Он так произнес это «придешь?», словно от ответа Малахова зависело что-то очень важное. И Малахов вдруг понял, что вовсе не в учительнице здесь было дело. Самому Витальке было необходимо привести в класс его, Малахова, своего отца, показать, а может быть, и доказать кому-нибудь, что он есть, что он существует наяву, а не только в его, Виталькиных, рассказах.
— Ну раз так… — сказал Малахов. — Приду обязательно.
— И форму надень, — подсказал Виталька.
— И форму надену. Непременно, — засмеялся Малахов.
Ему нравилась Виталькина серьезность и вдумчивость. Но приемничек, надо сказать, получался у них весьма-таки корявый. Малахова даже одолевали сомнения — оживет ли, заговорит ли это неказистое сооружение из крошечных сопротивлений, конденсаторов и триодов…

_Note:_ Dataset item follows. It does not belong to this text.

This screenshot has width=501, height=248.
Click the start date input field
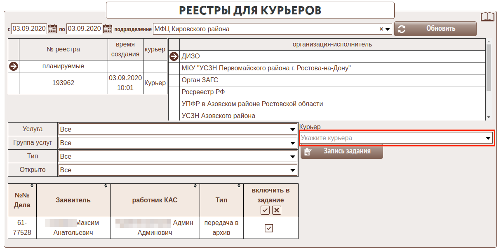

Мила, конечно, догадывалась, что во время ее отсутствия что-то происходит в квартире, но предпочитала не вмешиваться в их секреты.
Чем меньше оставалось времени до ее дня рождения, тем больше тревожился Виталька.
— Папа, а мы успеем?
— Папа, а у нас получится?
— Папа, а ты как думаешь, мама обрадуется?
— Ну конечно, обрадуется, — успокаивал его Малахов.
Они закончили работу как раз накануне праздника.
Весь приемник — переплетение цветных проводников с черными шляпками триодов и красными лакированными сопротивлениями — умещался на ладони Малахова. Сейчас, пока он не был еще упрятан в самодельный футляр, пока был весь на виду, он казался хрупким и беззащитным, словно какое-то странное живое существо, пойманное и оттого застывшее, притворившееся мертвым, затаившееся на человеческой ладони.
Оставалось только подключить батарейки и щелкнуть тумблером.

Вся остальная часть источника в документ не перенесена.